Tragedii nie ma, jest wstyd
Na szczycie UE Polskę będzie reprezentować premier Czech. Pozostaje duży niesmak
Stanowisko Polski na nieformalnych szczycie Rady Europejskiej na Malcie reprezentować będzie premier Czech. – Nie ma tragedii – powiedział przewodniczący Rady Donald Tusk. Rzeczywiście, tragedii nie ma. Ale pozostaje jednak wstyd i duży niesmak.
Wprawdzie nieraz się zdarzało, że państwa prosiły kogoś o reprezentację swoich interesów i w tym sensie rzecz ma spore precedensy, ale Polsce to się nie zdarzało.
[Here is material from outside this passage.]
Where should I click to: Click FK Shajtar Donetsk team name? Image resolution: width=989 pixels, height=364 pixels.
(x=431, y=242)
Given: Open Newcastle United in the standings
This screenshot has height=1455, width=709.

Słusznie przypomniano, że polskim precedensem było reprezentowanie naszego kraju przez prezydenta Aleksandra Kwaśniewskiego w trakcie zmiany ekipy rządzącej.
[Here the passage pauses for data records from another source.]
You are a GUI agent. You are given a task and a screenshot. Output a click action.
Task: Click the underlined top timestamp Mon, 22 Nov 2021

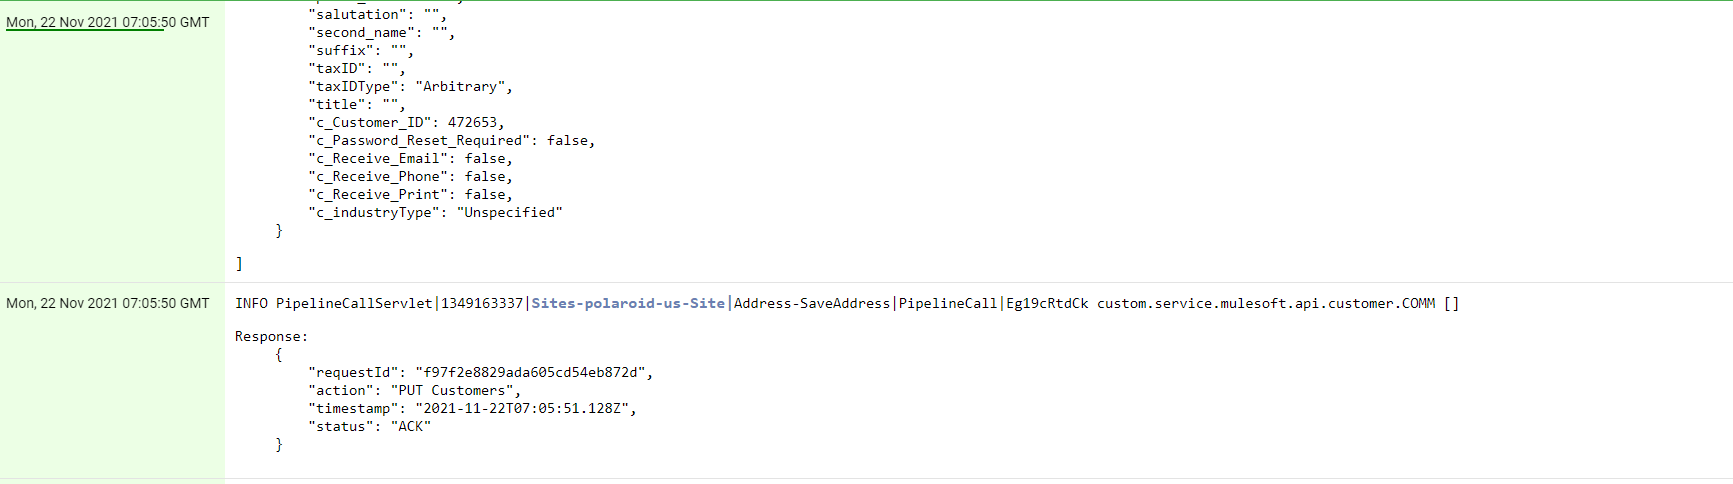pyautogui.click(x=85, y=22)
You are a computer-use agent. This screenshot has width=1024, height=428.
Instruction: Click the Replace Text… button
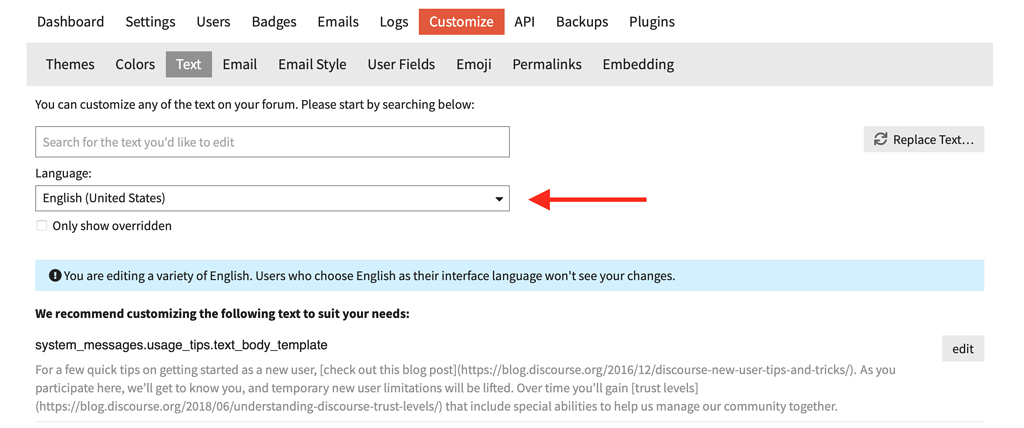[x=923, y=139]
Przyjmijmy za dobrą monetę, choć to trudne, tłumaczenia pana prezydenta, że o maltańskim spotkaniu nic nie wiedział i dlatego pierwsze posiedzenie Sejmu wyznaczył na 12 listopada. Jakie konsekwencje wyciągnął więc wobec swego administracyjnego zaplecza, które nie dba o podstawowe informacje dla prezydenta, informacje powszechnie zresztą znane?
Tego nie wiemy, pewnie żadne. Ważniejsze jest to, co można było w takiej sytuacji zrobić. Można było zmienić termin posiedzenia Sejmu i Senatu, w końcu prezydent ma czas do 24 października, aby to uczynić, i to jest rozwiązanie najprostsze. Można pojechać samemu, co wynika z Konstytucji (art 126 ust. 1 mówiący o tym, że to prezydent jest gwarantem ciągłości władzy państwowej, a więc w momencie zmiany władzy elementem stabilizującym politykę państwa), tym bardziej, że nie ma żadnego obowiązku, aby to prezydent otwierał pierwsze posiedzenie Senatu. Może to zrobić marszałek senior, co zapisano w senackim regulaminie. Albo można zacząć politycznie kombinować.
Niestety, jak to u nas, zwyciężyły polityczne kombinacje, skutkiem czego przez kilka dni dyskutowano namiętnie, kto i dlaczego na tę Maltę powinien pojechać i jak rozwiązać tę wyjątkowo jakoby skomplikowaną operację logistyczną, jaką byłoby przemieszczenie pani premier z ul.